Auto giant General Motors will build 30,000 medical ventilators for the national stockpile, at a cost of $489.4 million, the Department of Health and Human Services announced Wednesday.
The contract was issued under the Defense Production Act, meaning the automaker is obligated to give it priority over other orders. GM previously indicated it would mass produce ventilators whether or not it was mandated. The DPA can also be used to require suppliers to sell parts to GM.
This is the first ventilator contract that HHS has announced under the DPA.

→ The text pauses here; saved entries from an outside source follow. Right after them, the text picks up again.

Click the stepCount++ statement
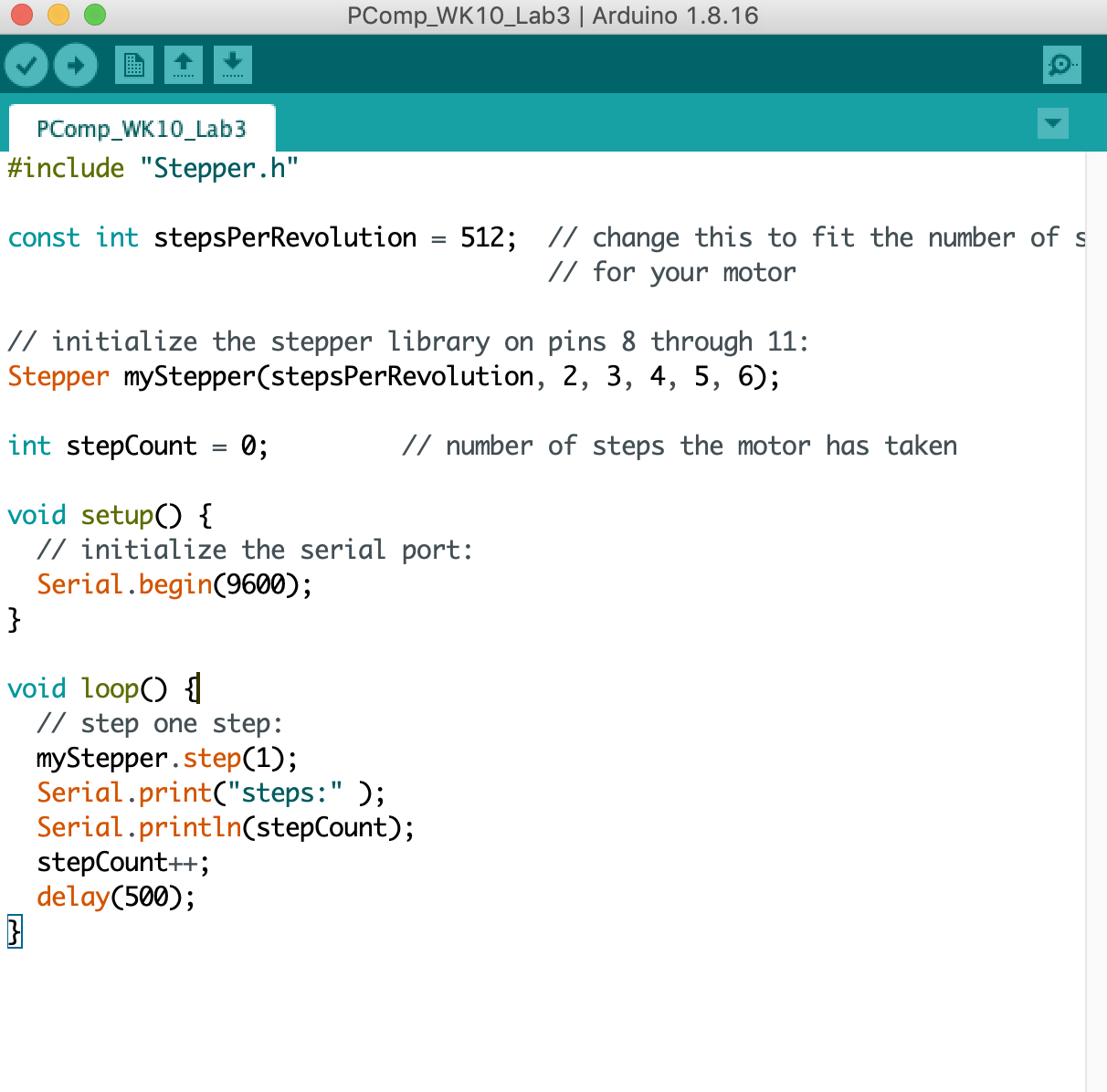 (122, 862)
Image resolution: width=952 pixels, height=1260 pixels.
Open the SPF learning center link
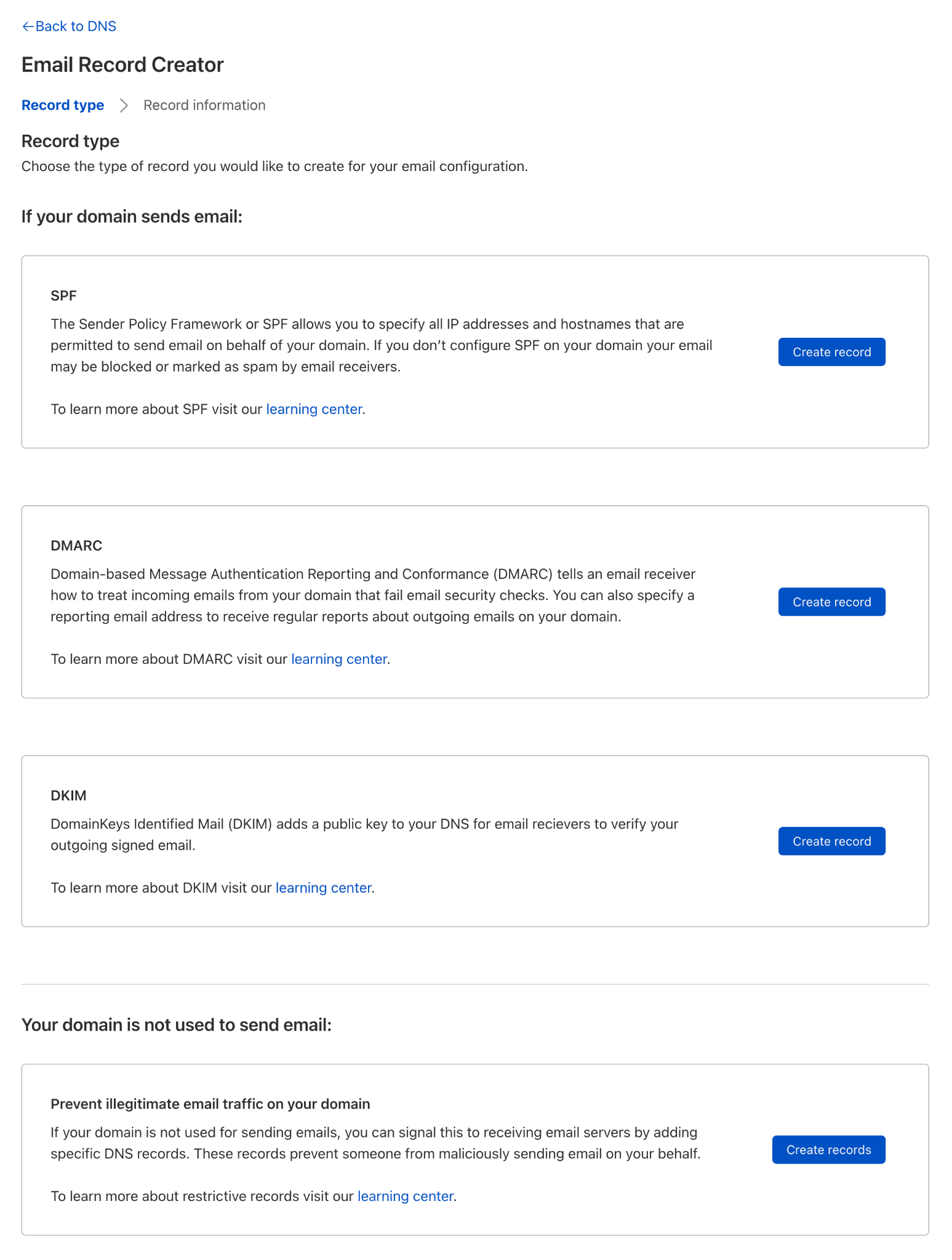314,409
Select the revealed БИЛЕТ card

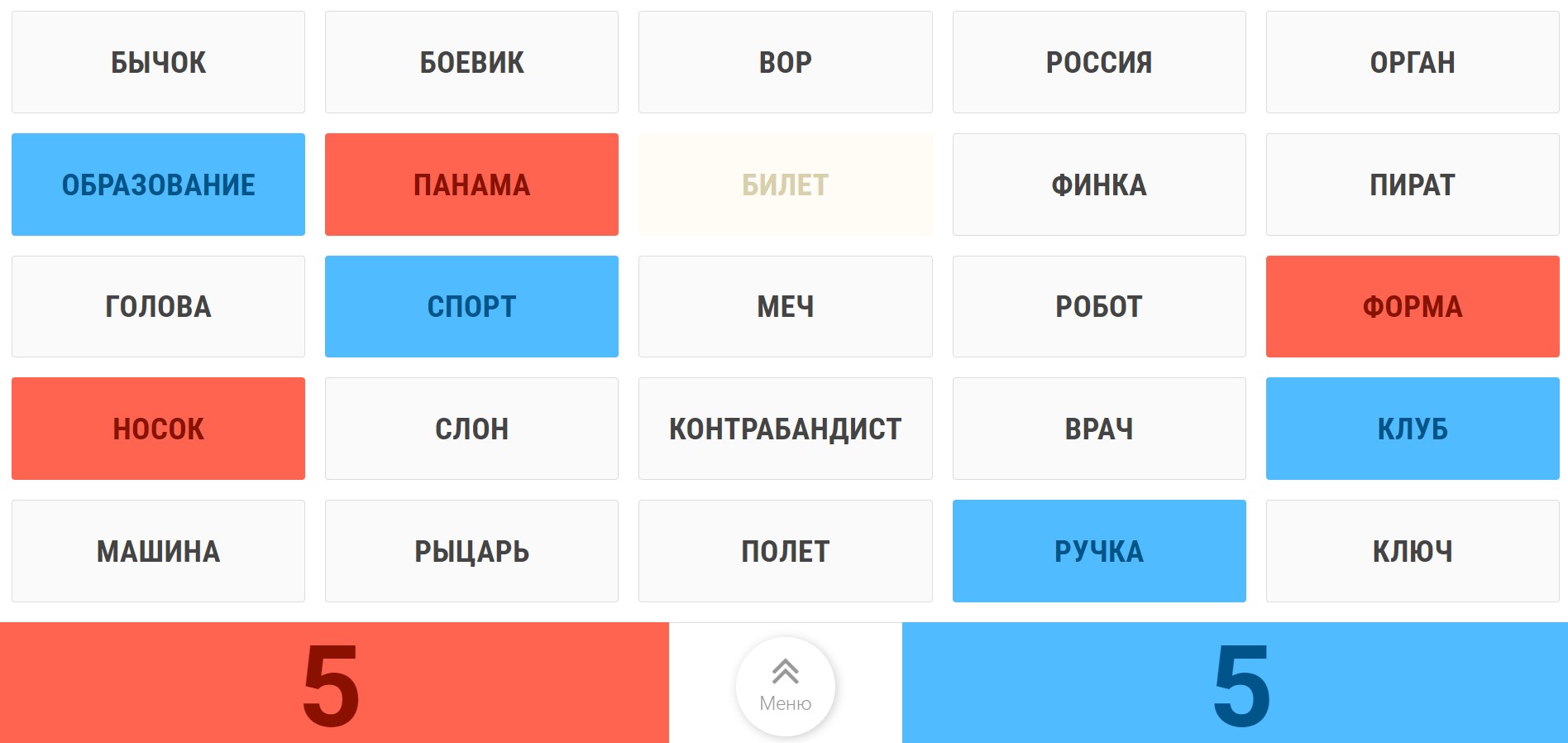(x=784, y=184)
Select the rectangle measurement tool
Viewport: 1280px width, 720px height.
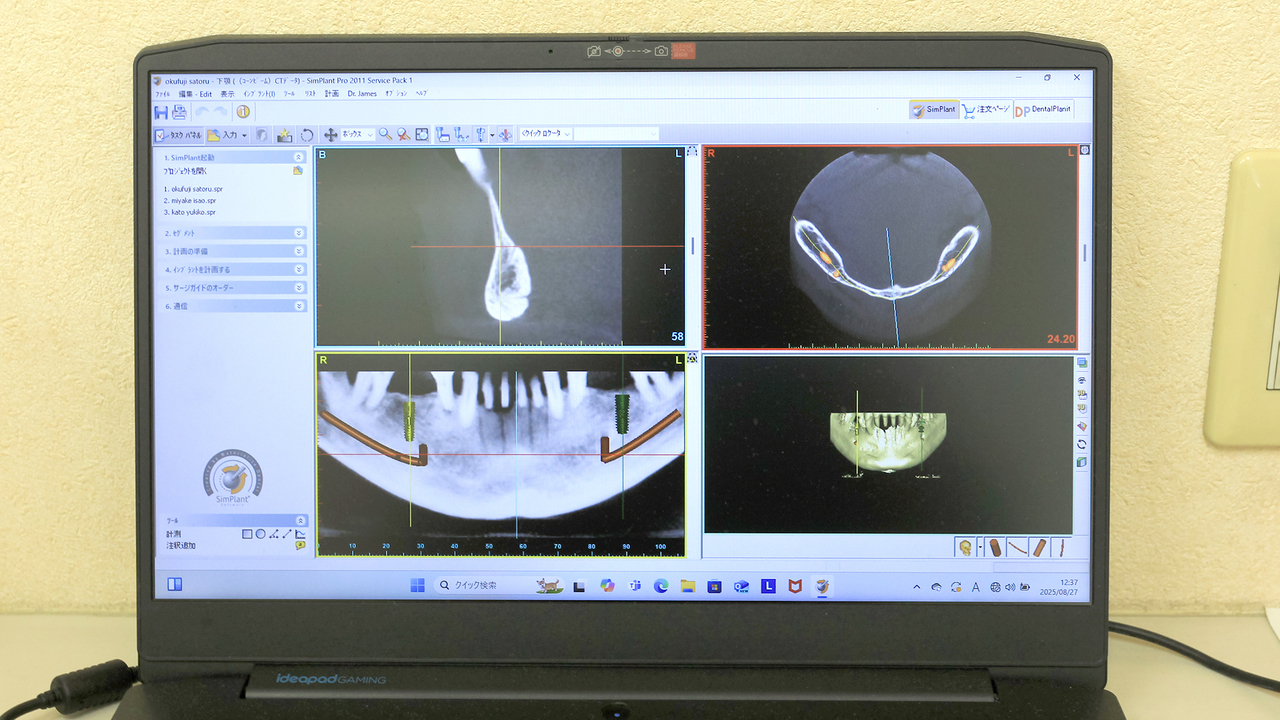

HHS Secretary Alex Azar said that, by issuing contracts under the Defense Production Act, his agency is helping manufacturers "get the supplies they need to produce ventilators as quickly as possible." And it also ensures that the ventilators are "routed through the Strategic National Stockpile to where they're needed most," he said.
The contract calls for more than 6,000 ventilators to be delivered by the end of May, with the remainder arriving by August. That's well after the projected peak of the pandemic, but ventilators arriving this summer could potentially fill the national stockpile to prevent future shortages.
A spokeswoman for GM says the company is not making a profit on these ventilators.
GM and Ventec Life Systems started working together on ventilator production weeks ago. The critical care ventilators will be built at a components plant in Kokomo, Ind., by workers who agree to work on the project, even as the automaker's normal production lines are shut down to help prevent the spread of the coronavirus.
"GM is proud to deploy its purchasing and manufacturing capability alongside the respiratory care expertise of Ventec," GM said Wednesday.
Ford previously announced it would build 50,000 simpler, less fully featured ventilators in partnership with GE Healthcare. At the time, the companies said they were in ongoing talks with the government but could not confirm if a contract had been finalized.